El comunicado de 130 palabras de Warsh —frente a las 341 palabras de abril— excluyó explícitamente cualquier orientación futura sobre los próximos movimientos de la Fed. También se negó a presentar sus propias proyecciones de dot plot, declarando a los periodistas que proporcionar un dot plot "no es útil para ejecutar la política" y que el Comité Federal de Mercado Abierto no se considera vinculado por los pronósticos de tasas. El rango objetivo actual de la Fed se sitúa entre el 5,25% y el 5,5%, sin cambios desde julio de 2023, y los mercados de OIS ahora descuentan una menor probabilidad de recortes hasta fin de año tras el tono hawkish.
"Este es un gran cambio en la forma en que la Fed ha actuado desde la crisis financiera global", dijo Matthew Luzzetti, economista jefe para Estados Unidos de Deutsche Bank. "Desde entonces, ha habido un tren de ida hacia una mayor comunicación, más transparencia y más orientación futura. Warsh ha puesto ahora ese tren en reversa".
La última vez que un presidente de la Fed adoptó un enfoque tan minimalista fue con Alan Greenspan en la década de 1990, cuando el banco central no emitió ningún comunicado posterior a la reunión. El primer comunicado de Greenspan en febrero de 1994 —anunciando una subida de tasas tras cinco años de política estable— tomó por sorpresa a los mercados y provocó una caída del Dow del 2,4% en una sola sesión. Warsh ha citado a Greenspan como modelo, y su primera conferencia de prensa sugiere que pretende seguir ese manual.
En Shanghái, Pan adoptó el enfoque contrario. El gobernador del PBOC declaró que el banco central añadiría un instrumento de repo inverso a un día, estrecharía el corredor de tasas de interés a 50 puntos básicos desde el rango de facto actual, y crearía una nueva facilidad de repo extraterritorial para bancos centrales con el fin de apoyar la internacionalización del yuan. También se anunció una instalación de investigación para herramientas de apoyo a la liquidez no bancaria.
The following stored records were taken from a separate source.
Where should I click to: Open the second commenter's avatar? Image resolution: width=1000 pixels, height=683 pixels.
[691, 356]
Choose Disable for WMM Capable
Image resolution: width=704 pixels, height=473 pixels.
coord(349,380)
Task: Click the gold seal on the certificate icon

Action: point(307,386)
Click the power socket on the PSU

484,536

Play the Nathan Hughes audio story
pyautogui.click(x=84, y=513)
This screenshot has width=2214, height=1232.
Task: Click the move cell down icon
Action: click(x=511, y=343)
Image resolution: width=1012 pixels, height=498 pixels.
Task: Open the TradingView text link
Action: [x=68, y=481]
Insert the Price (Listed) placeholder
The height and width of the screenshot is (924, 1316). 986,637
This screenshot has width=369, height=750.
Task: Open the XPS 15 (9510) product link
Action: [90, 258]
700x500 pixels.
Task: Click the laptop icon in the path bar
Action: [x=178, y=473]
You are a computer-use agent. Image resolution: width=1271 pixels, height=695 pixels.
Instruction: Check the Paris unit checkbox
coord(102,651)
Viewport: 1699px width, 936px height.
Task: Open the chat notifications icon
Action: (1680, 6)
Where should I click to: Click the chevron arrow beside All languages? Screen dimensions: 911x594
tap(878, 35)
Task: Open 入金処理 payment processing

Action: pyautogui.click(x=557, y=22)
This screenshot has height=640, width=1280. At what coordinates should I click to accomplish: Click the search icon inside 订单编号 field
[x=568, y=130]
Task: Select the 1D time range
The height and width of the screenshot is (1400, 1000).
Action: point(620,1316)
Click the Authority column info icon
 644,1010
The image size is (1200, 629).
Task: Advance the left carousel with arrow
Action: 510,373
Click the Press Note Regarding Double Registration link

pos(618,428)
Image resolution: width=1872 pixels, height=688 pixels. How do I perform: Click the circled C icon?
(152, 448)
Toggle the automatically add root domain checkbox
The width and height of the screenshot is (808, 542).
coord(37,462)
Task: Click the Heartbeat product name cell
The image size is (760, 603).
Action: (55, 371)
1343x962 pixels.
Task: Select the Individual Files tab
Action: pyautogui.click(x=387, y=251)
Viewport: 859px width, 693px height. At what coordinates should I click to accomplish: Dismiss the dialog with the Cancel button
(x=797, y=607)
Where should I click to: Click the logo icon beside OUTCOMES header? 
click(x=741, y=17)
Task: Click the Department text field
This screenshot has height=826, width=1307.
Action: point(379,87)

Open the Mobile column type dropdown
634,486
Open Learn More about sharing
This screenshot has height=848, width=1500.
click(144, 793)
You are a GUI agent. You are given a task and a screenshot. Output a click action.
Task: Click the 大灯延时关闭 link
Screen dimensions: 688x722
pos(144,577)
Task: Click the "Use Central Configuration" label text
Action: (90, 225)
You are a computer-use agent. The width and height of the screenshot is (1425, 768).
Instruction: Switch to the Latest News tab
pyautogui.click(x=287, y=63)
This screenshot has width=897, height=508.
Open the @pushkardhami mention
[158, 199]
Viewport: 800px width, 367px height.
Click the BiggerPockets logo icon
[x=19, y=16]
El coeficiente de reservas obligatorias ponderado promedio ronda actualmente el 7%, tras un recorte de 50 puntos básicos en septiembre de 2024, y los mercados esperan nuevas medidas de relajación en el segundo semestre de 2026.
La dimensión de la inteligencia artificial añade otra capa. Warsh anunció cinco grupos de trabajo internos para estudiar el impacto de la IA en la productividad y el empleo, cuestionando si la tecnología podría resultar deflacionaria —una visión que, de validarse, aceleraría el calendario para los recortes de tasas. En Pekín, la expansión por parte de Wu del quinto estándar de cotización del STAR Board para cubrir empresas de modelos de IA no rentables aborda directamente las necesidades de capital de firmas como Zhipu y MiniMax, que han tenido dificultades para acceder a los mercados públicos bajo las reglas existentes.
Hong Kong como marcador
Las acciones de Hong Kong sirven como campo de batalla en tiempo real para esta competencia. El índice Hang Seng y el Hang Seng Tech Index cotizan con un descuento persistente frente a sus pares estadounidenses, reflejando el veredicto del mercado sobre qué jurisdicción ofrece la exposición tecnológica más atractiva. Si los líderes chinos en IA logran cotizaciones de alta calidad en Hong Kong para finales de año, indicaría una restauración de la confianza en los activos denominados en yuanes. Si no lo hacen, la brecha de valoración con el Nasdaq seguirá ampliándose.
Este artículo es únicamente con fines informativos y no constituye asesoramiento de inversión.